You’ll also see the new HTML5 elements and the semantics used to define document outlines and new structural forms.

HTML5: What’s New?

Early versions of HTML were relatively simple document markup languages. They allowed documents to be linked and referenced, and they provided semantics for structuring the content to support a small range of browsers and platforms. This variety of content ranged from the likes of data tables to content providing interaction via simple links (which is really the heart of the Web) to form controls, as well as some very simple media—implemented a la embedded graphics.

But that was really it. These items formed the basis of the abilities of earlier HTML markup languages. Clever people then worked out ways of compressing audio and video by using plugins such as Flash, Silverlight, QuickTime for the Maccies, or RealPlayer for PC heads (and indeed what plugin fun all that was). These technologies enabled the Web to be used as a platform for rich media like animated content and video.

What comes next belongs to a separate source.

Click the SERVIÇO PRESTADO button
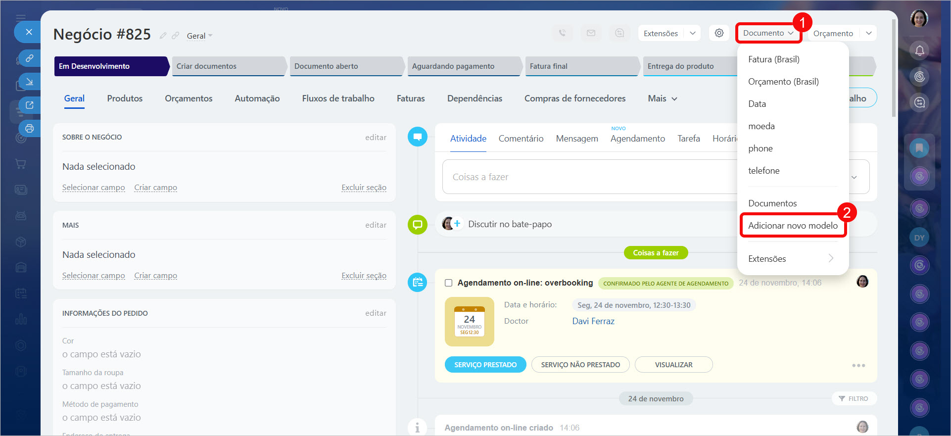 485,365
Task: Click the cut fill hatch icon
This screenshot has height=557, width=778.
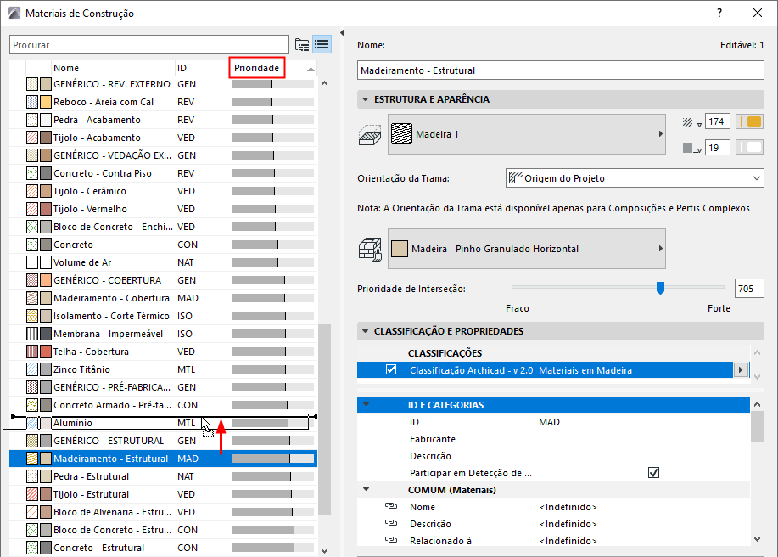Action: click(x=370, y=134)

Note Video is now really big business, with Netflix in the US accounting for between 22-35 percent of all Web traffic (depending on who you ask). So the nature of the delivery platform is pretty important. And yes, Netflix was one of the first companies to adopt HTML5 to serve video to its clients.

These early iterations of HTML were expected to go way above the call of duty, as the Web moved far beyond pages being mere documents into the application space and so on.

OK, so what’s new in HTML5? Quite a lot. So much that HTML5 totally breaks the model of being merely a declarative document markup language. HTML5 has a host of new features that cover a broad range of new exciting functions. In many ways, much of it might not seem very HTML like, and in truth the language goes way beyond its predecessors. HTML5 really is a disruptive technology.

Caution With any new or game-changing technology, you have to take care and adopt a flexible trial-and-error approach. The way HTML5 adoption works (in part, anyway) is that the specification makes parsing rules that give browser manufacturers a standard they can build their browsers around. Support within the browser often is provided in a piecemeal way. As the spec evolves, a browser vendor might implement certain parts of it only.

From an accessibility perspective, the net result is that what is or isn’t supported by the browser or assistive technology (AT) vendor can seem to be a little arbitrary. For example, it took absolutely years for CSS2 to be widely supported in the browser. And when it finally was, it was often only partially supported, and this led to bugs and glitches (such as “box-model rendering inconsistencies”). There are the same peculiarities in the world of AT. For example, the <scope> attribute of the <table> element made authoring more accessible data tables in HTML4 much quicker than using the better supported <headers> and for/id methods. However, it was so poorly supported that this easier authoring method, unfortunately, just couldn’t be relied upon.

New HTML5 Semantics

HTML is a language that is largely associated with meaning. There are controls that you are familiar with already that have an inherent behavior (such as links being clickable or activated via the keyboard, and so on), but these behaviors are handled by a user agent, such as the browser. The underlying code provides a basic structure that allows the core content (which is usually and mostly text) to be consumed by a broad range of devices. This content layer provides a practical basis for the “author once, and publish to many devices” model that gives a huge edge to electronic communication, enabling interoperability without a great deal of customization between a plethora of devices.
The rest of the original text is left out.